Data on locating visible targets:
☆ ☆ ☆ ☆ ☆

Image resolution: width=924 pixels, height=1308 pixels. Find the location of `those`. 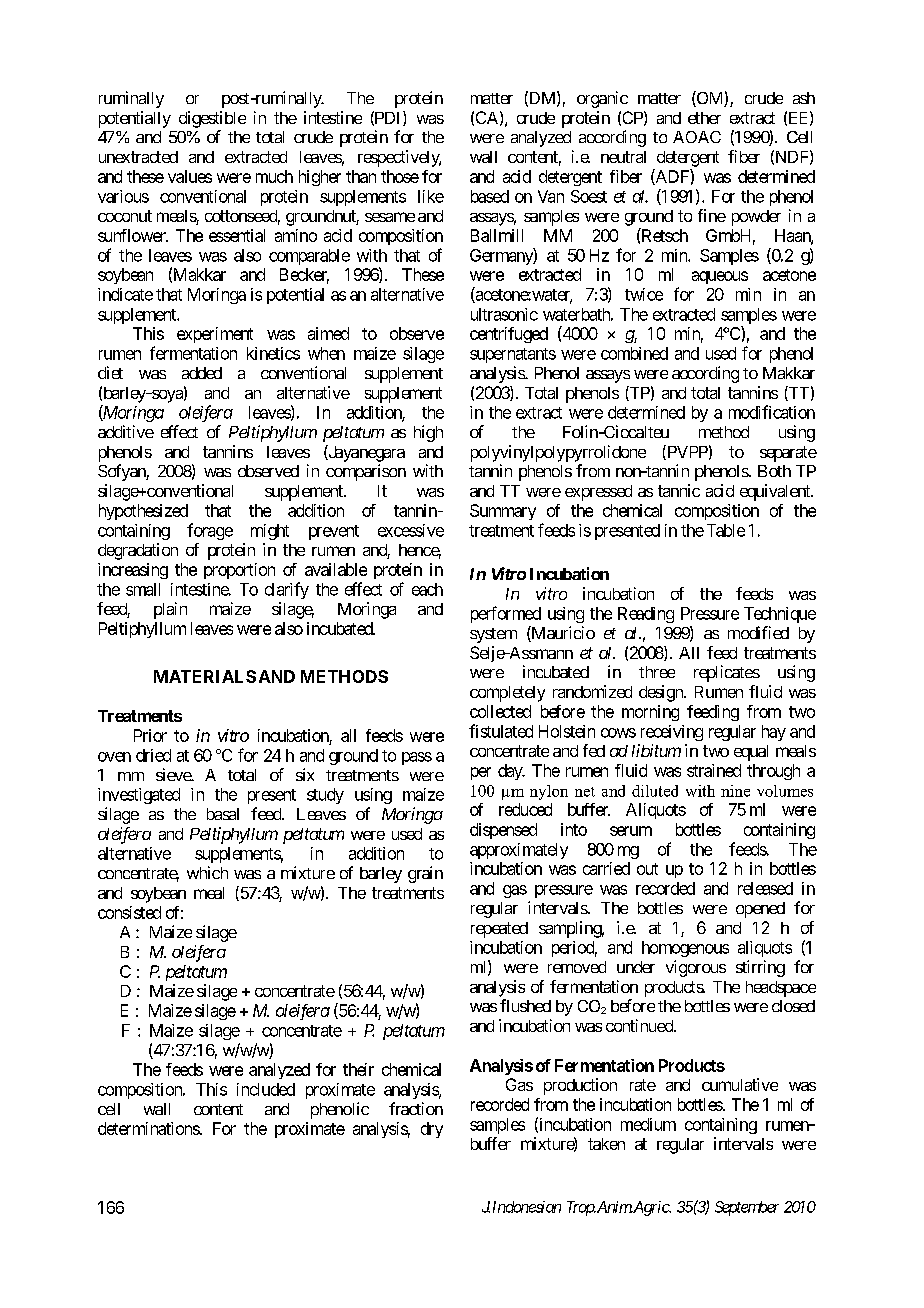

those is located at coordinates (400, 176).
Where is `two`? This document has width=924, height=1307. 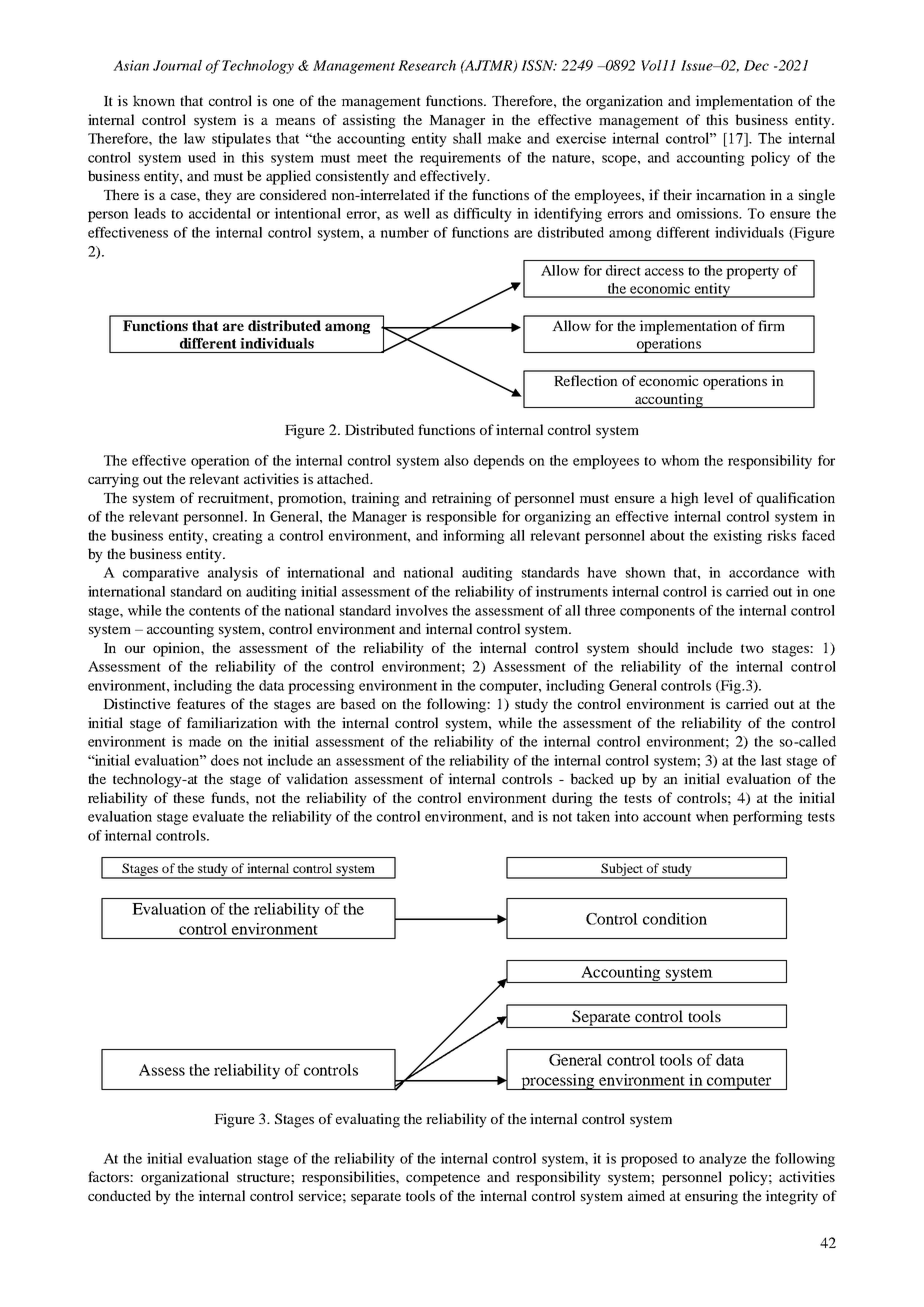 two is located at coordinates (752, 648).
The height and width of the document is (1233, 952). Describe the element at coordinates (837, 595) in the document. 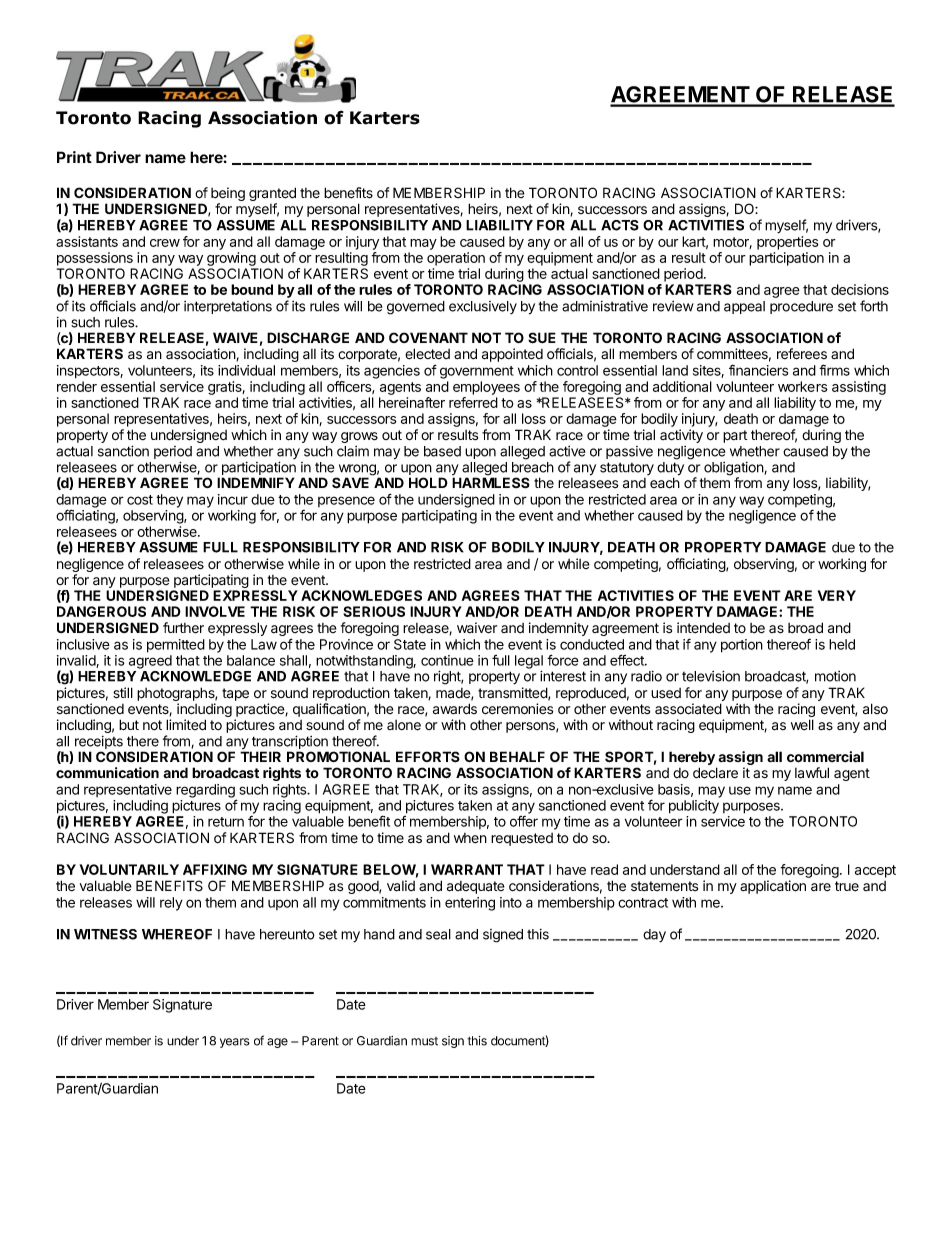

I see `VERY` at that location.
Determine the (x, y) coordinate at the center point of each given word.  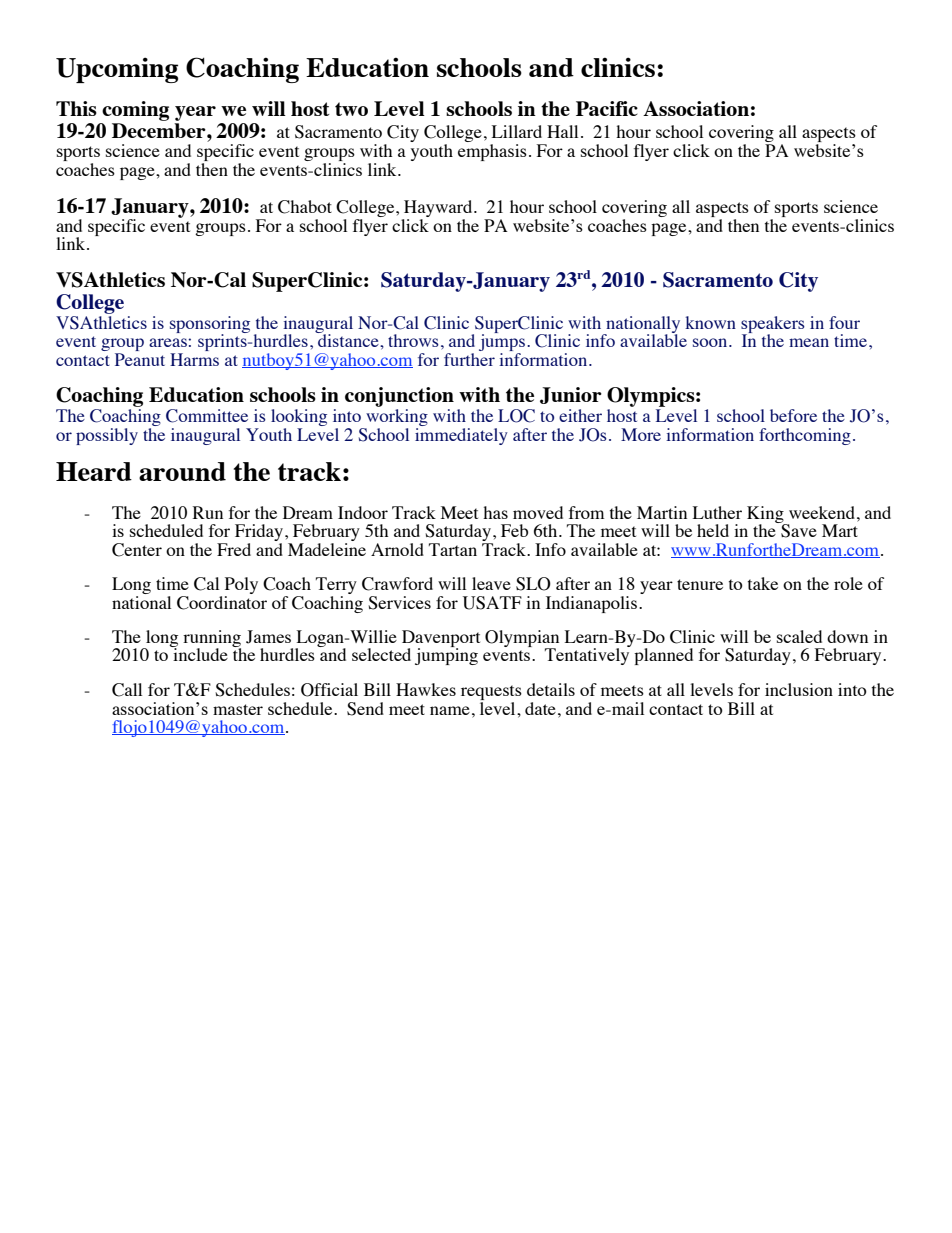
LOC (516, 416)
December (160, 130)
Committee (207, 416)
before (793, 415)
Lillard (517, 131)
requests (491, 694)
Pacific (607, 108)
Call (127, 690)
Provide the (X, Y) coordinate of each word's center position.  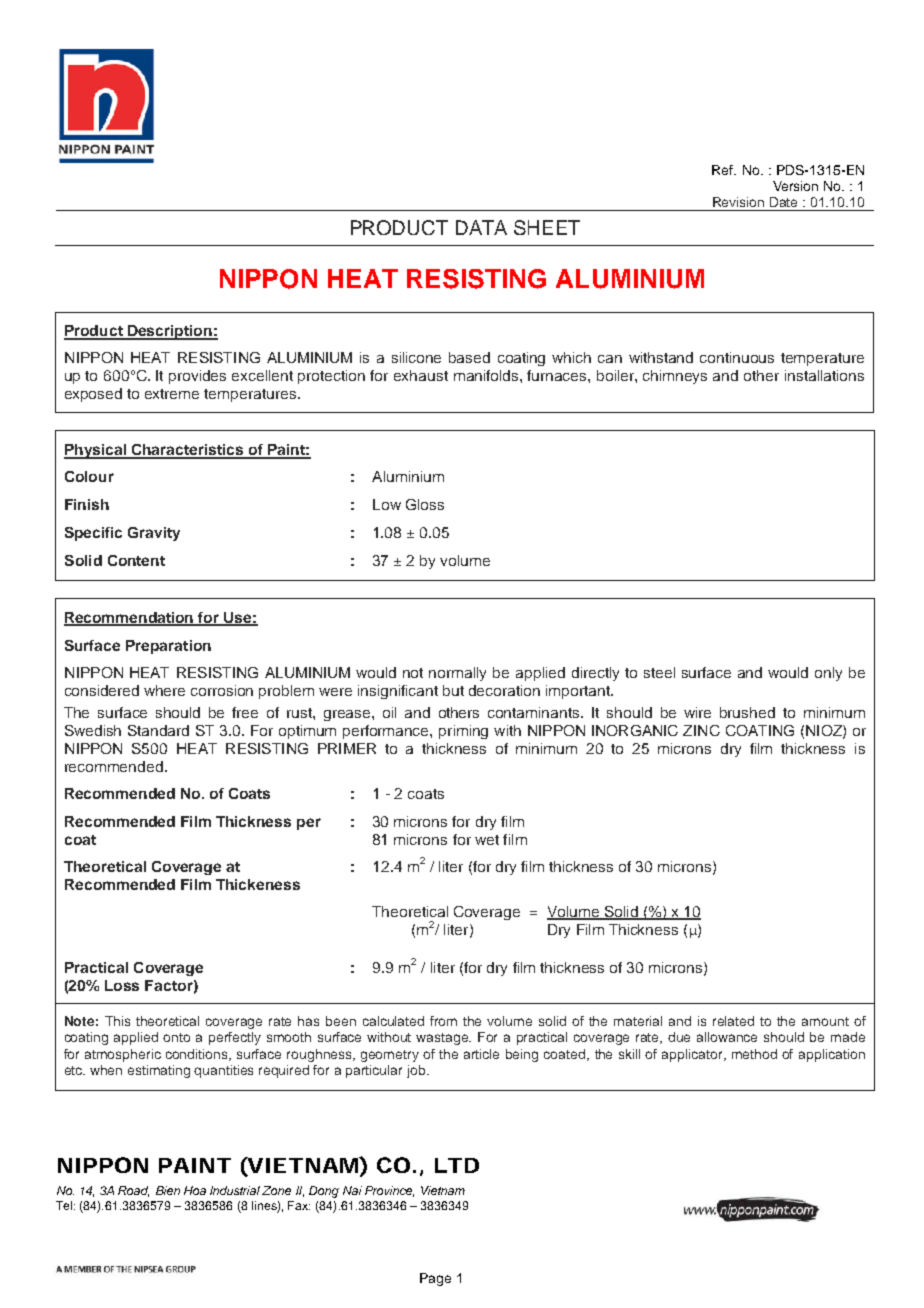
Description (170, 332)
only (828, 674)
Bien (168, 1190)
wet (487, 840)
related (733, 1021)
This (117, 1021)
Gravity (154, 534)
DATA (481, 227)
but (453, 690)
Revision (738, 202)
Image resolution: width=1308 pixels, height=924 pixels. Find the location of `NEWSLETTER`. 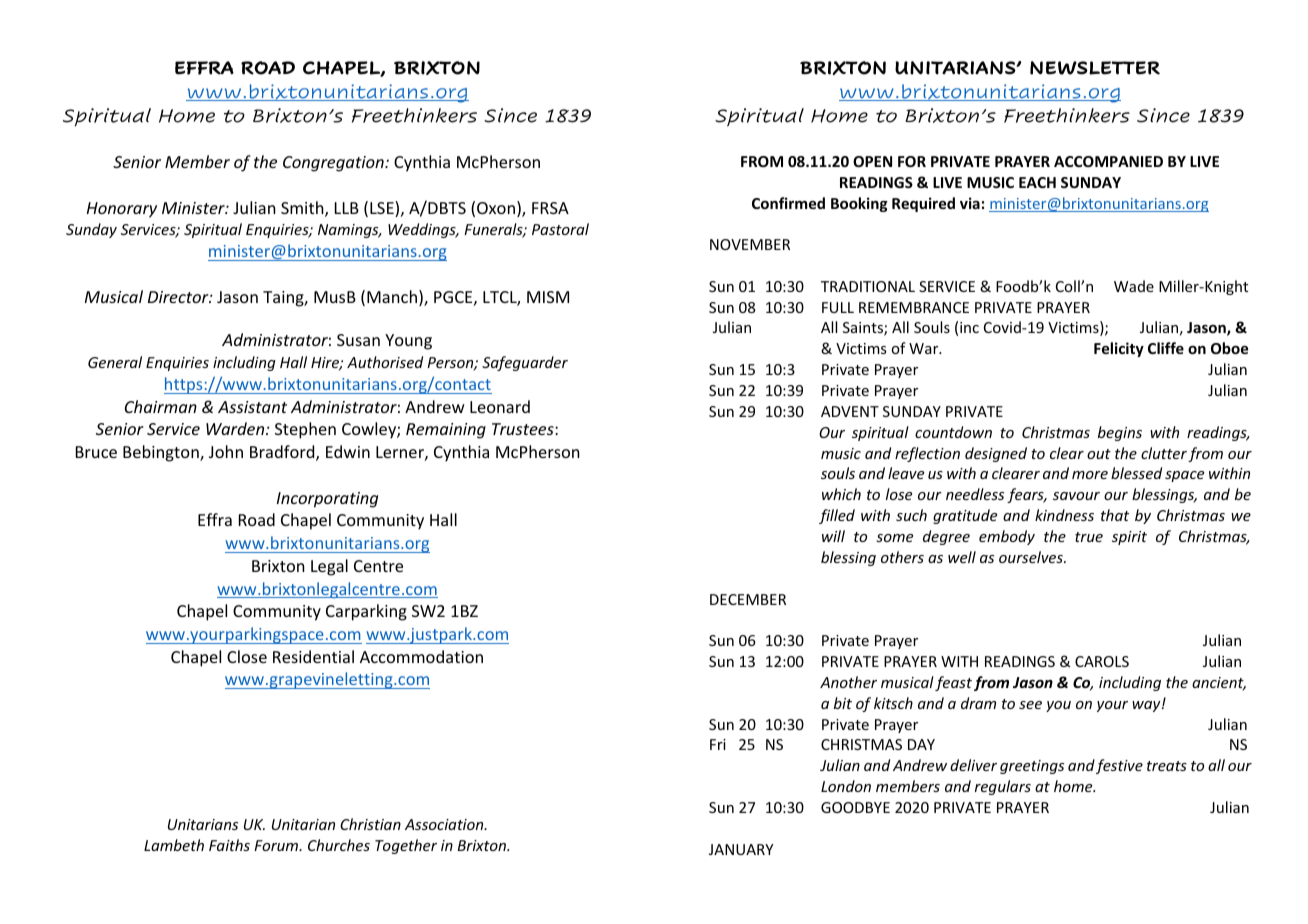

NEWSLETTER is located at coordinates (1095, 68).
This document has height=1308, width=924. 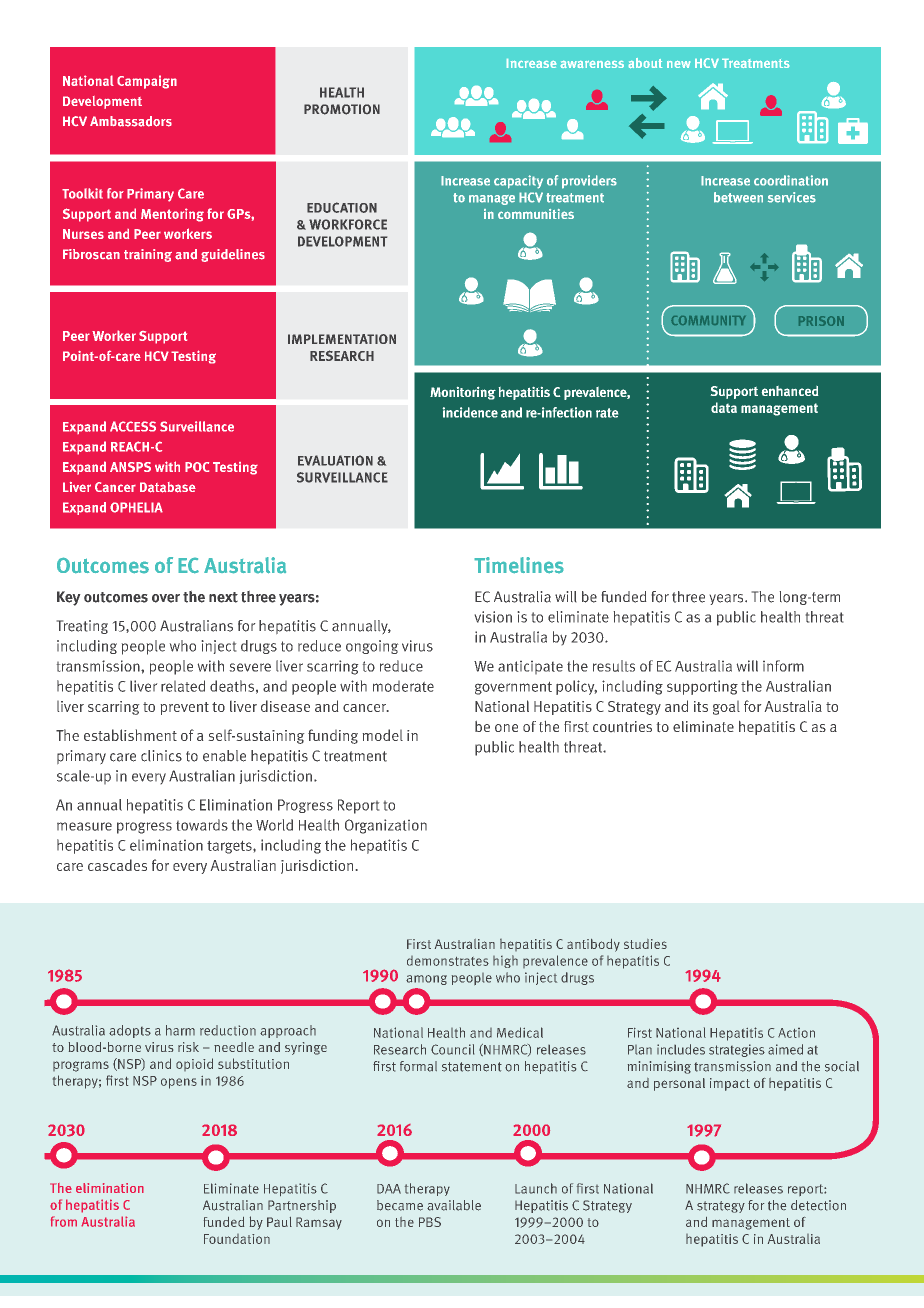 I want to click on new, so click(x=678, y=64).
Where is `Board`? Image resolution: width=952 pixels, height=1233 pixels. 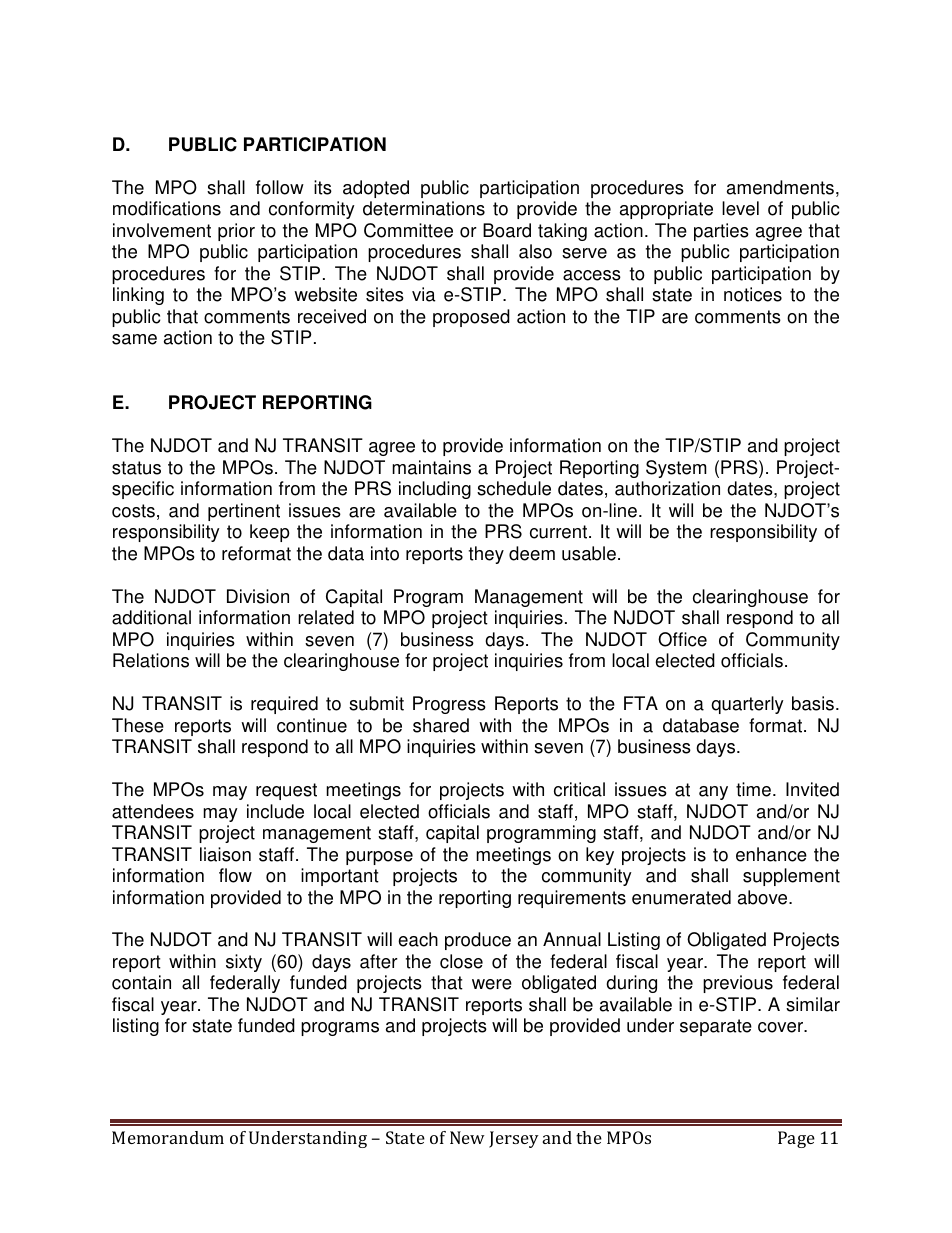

☆ ☆ ☆ ☆ ☆

◆ EXERCISE TASK
Copy the records from the line that contains "December (160, 130)" down to the line that contains "related (733, 1021)", both included, along with the request in that range, and shift every coordinate in the answers up by 135. Leave the pictures out.

◆ FULL OUTPUT
December (295, 265)
Committee (342, 551)
before (928, 550)
Lillard (652, 266)
requests (626, 829)
Pacific (742, 243)
Call (262, 825)
Provide the (X, Y) coordinate of each word's center position.  
Description (305, 467)
only (963, 809)
Bien (303, 1325)
wet (622, 975)
related (868, 1156)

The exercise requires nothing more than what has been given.